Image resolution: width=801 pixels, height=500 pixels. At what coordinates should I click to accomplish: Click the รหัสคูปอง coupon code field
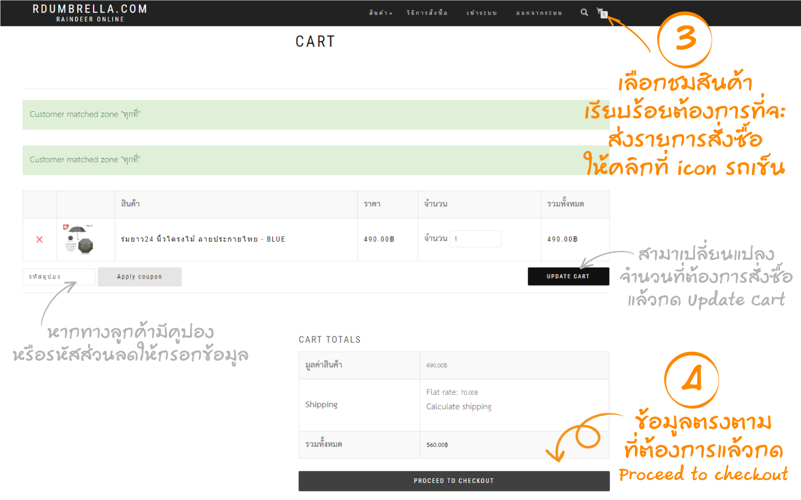click(x=59, y=277)
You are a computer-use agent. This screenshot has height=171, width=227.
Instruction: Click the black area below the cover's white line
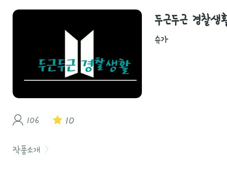[77, 89]
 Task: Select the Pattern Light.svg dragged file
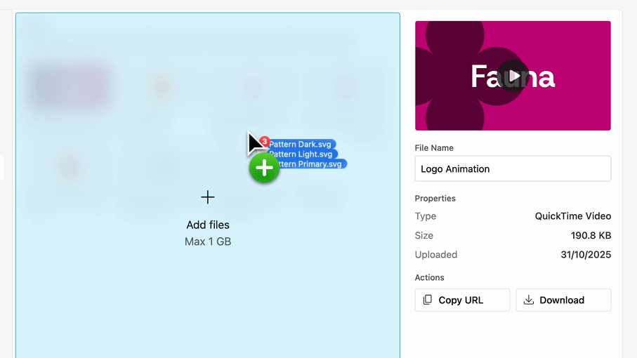coord(303,154)
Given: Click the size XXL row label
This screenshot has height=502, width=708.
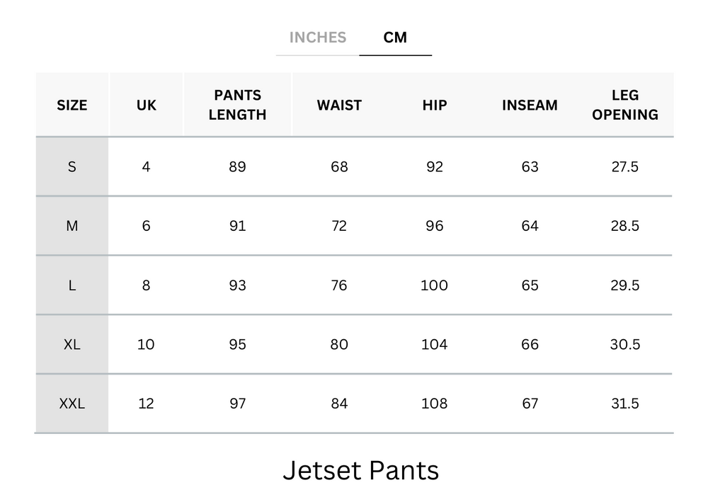Looking at the screenshot, I should 72,404.
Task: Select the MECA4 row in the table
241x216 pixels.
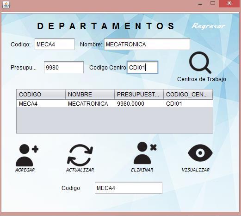Action: tap(115, 103)
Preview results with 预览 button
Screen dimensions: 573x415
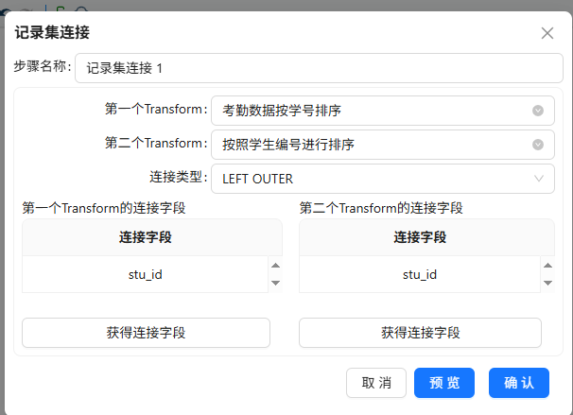click(444, 383)
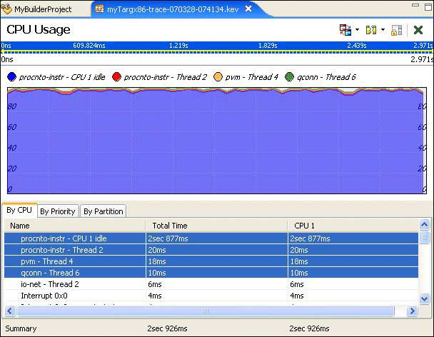Click the table's vertical scrollbar down arrow
Screen dimensions: 434x337
(425, 298)
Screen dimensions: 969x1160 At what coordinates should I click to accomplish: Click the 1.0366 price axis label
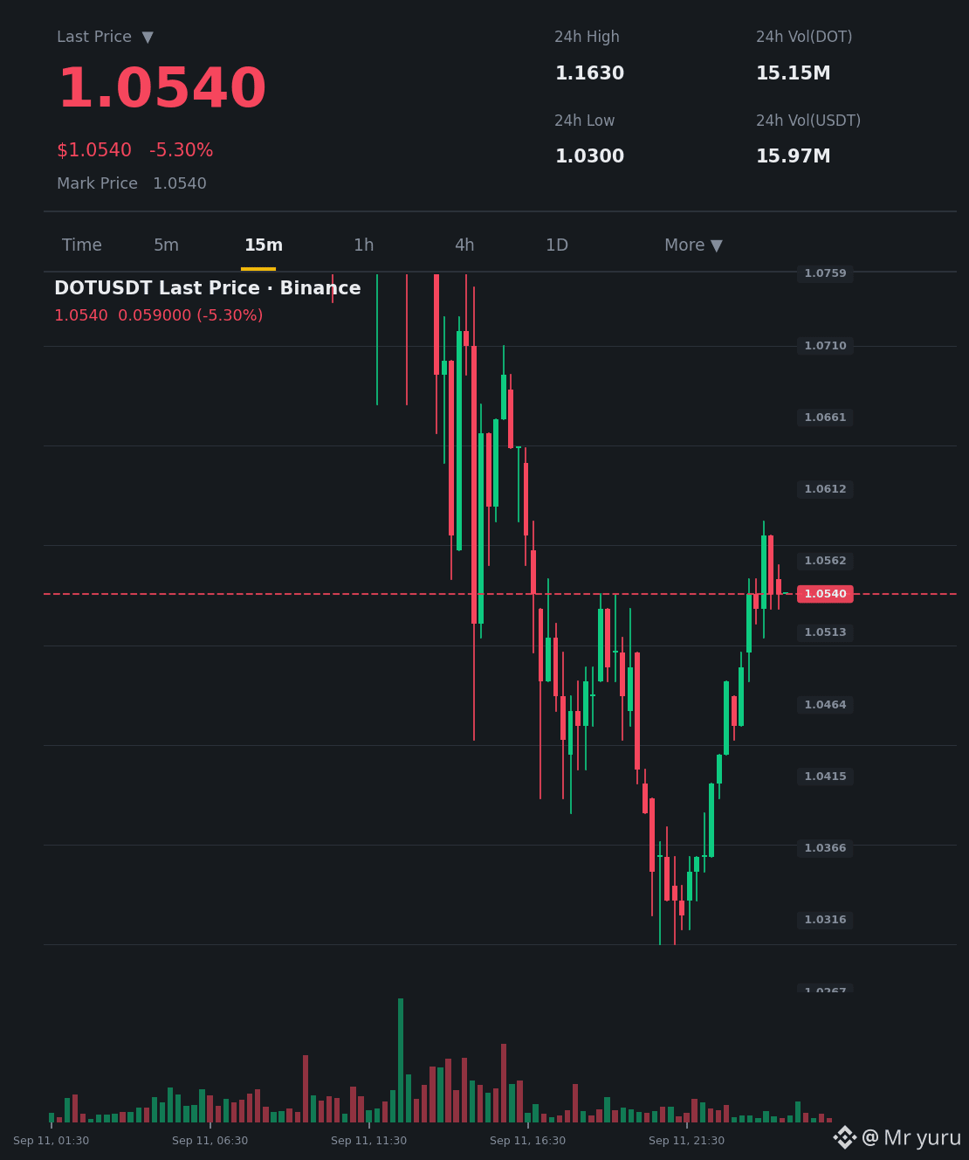click(825, 848)
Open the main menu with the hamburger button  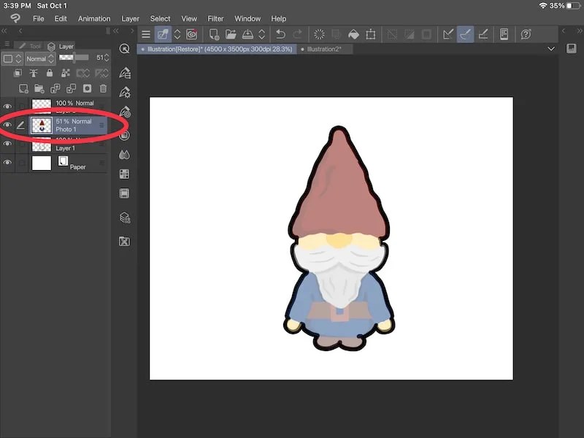point(145,34)
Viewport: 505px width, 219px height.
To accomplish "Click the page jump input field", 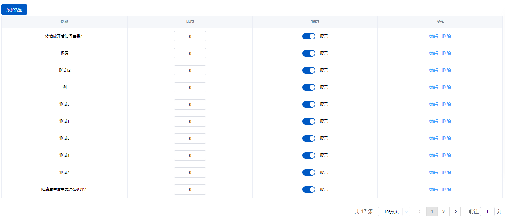I will (x=487, y=212).
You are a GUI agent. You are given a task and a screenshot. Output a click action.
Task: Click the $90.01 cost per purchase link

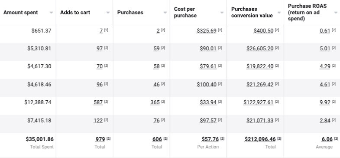208,49
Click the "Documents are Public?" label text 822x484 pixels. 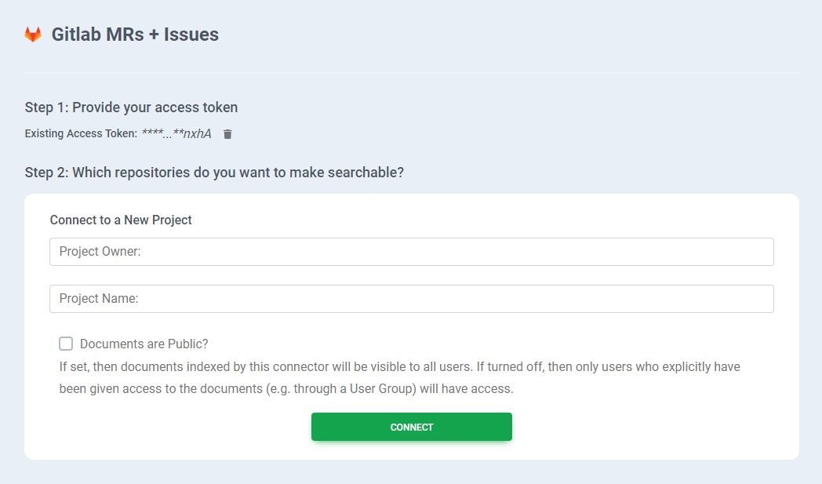tap(144, 344)
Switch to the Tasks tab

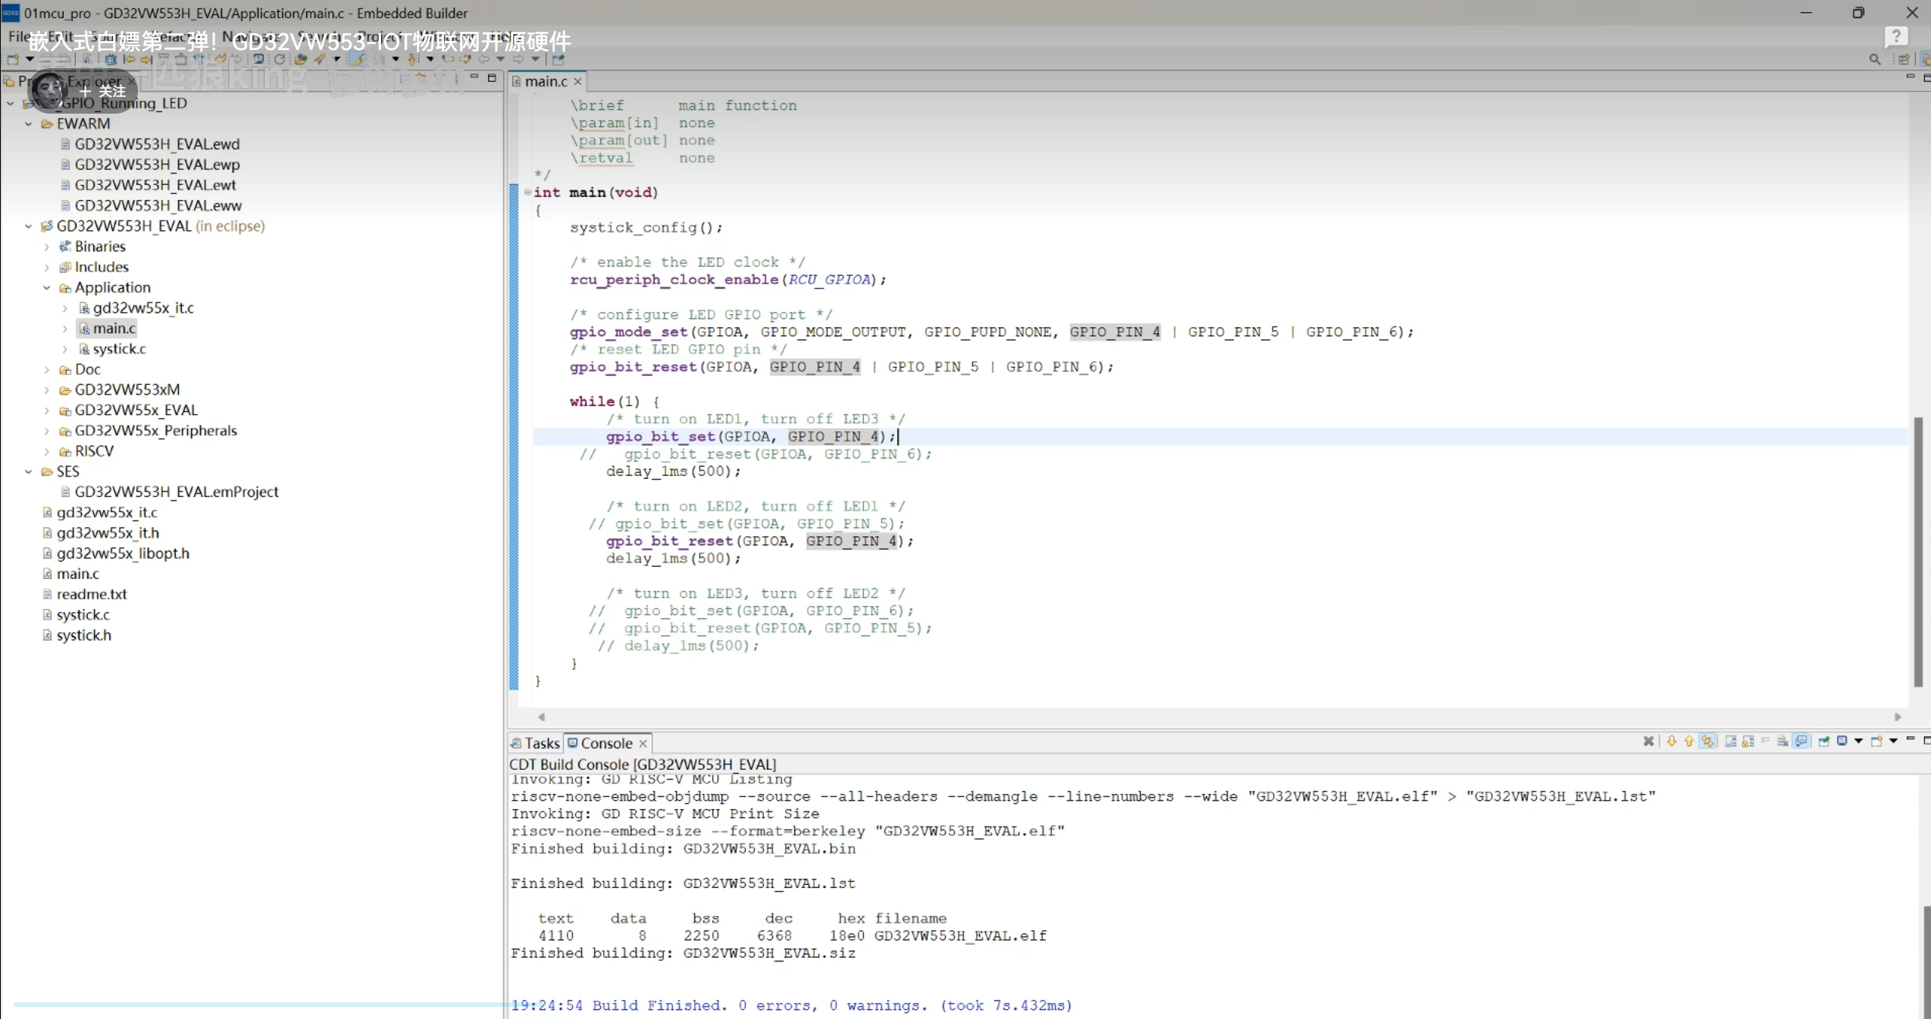541,743
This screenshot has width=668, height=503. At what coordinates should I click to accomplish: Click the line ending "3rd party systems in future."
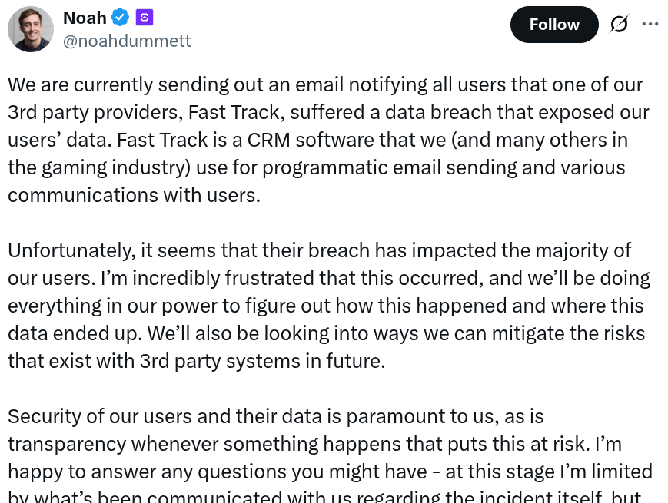196,361
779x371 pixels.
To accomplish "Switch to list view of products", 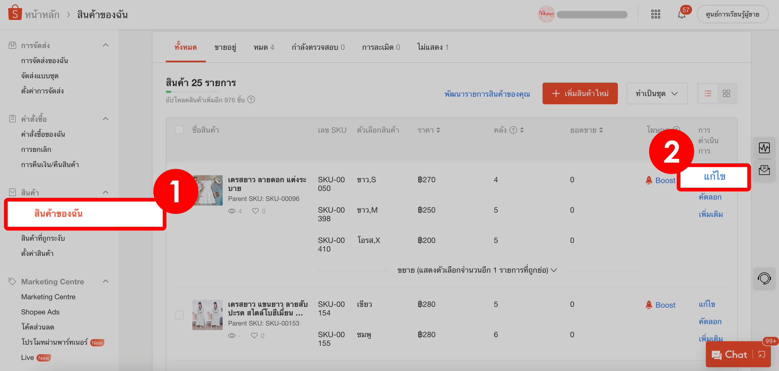I will 708,93.
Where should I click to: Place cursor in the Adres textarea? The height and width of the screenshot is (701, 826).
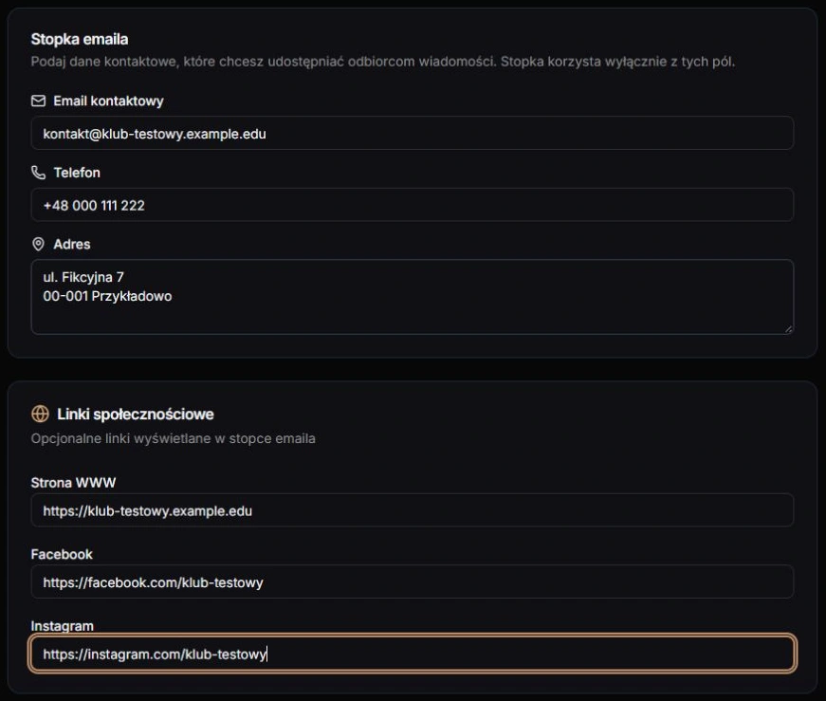click(x=413, y=297)
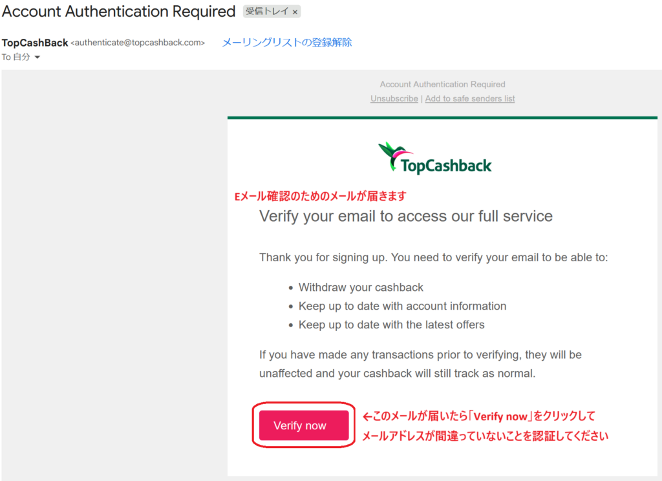
Task: Expand recipient details arrow beside To 自分
Action: [x=37, y=57]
------------------------------------------------
> **Exercise task**
Please edit the stretch from the start of the records through the line that contains "coord(303,154)", replacing "black area" with "dark region" and changing nothing else. Leave the pictures out of your answer.

> **Answer to the task**
Image resolution: width=801 pixels, height=500 pixels. At what coordinates should I click to accomplish: Click the รหัสคูปอง coupon code field
click(x=59, y=277)
You are a computer-use agent. This screenshot has height=171, width=227.
Instruction: Click the dark region below the cover's white line
[77, 89]
 Task: Select the Pattern Light.svg dragged file
coord(303,154)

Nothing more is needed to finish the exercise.